Art and Text in the Vienna Genesis
I spent the 2005–2006 academic year researching and writing my dissertation on the Vienna Genesis. One of the world’s most famous codices, the Vienna Genesis comprises the Greek text of the Book of Genesis on the upper part of each page accompanied without exception by painted miniatures to the text on the lower half. Although a large volume of scholarship exists on the manuscript, research over the past sixty years has focused almost exclusively on finding evidence within the Vienna Genesis for lost models of illustrated manuscripts that might prove theories about the origins of Jewish and early Christian book illustration.

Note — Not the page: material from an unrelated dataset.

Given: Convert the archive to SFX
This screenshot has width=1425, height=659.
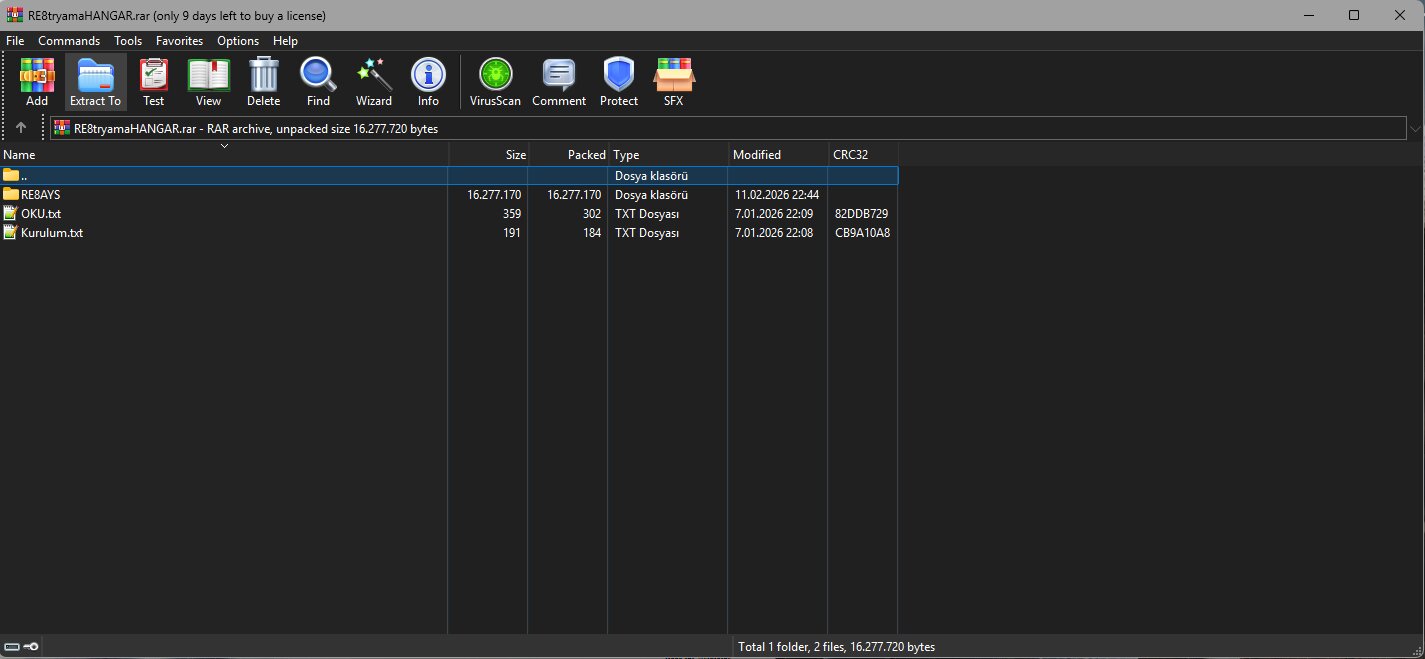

My dissertation takes a different approach and investigates the afterlife of the object rather than its origins. It returns to fundamental questions about the codicology and paleography of this purple-dyed manuscript and presents evidence that the Vienna Genesis is most likely a composite codex made up of a sixth-century manuscript and a fourth-century manuscript. I furthermore argue that this composite codex was extensively repainted in Renaissance Italy before it entered the Austrian imperial library in Vienna in the seventeenth century. The dissertation also examines the interesting relationship between the Vienna Genesis’ Greek text and its repainted images as well as considering its original function and possible place of production versus its possible use during the Renaissance. A final chapter discusses the contributions of Franz Wickhoff, who wrote the original facsimile commentary of the Vienna Genesis in 1895, to art historiography and to the field of narratology and considers how narratological analysis can be applied to the codex today. In the end, I am arguing that the Vienna Genesis is a miscellany, a composite group of fragments, a repainted pastiche, and a testament to the complex afterlife and reception history of early Christian codices rather than a means to understand the origins of manuscript illustration.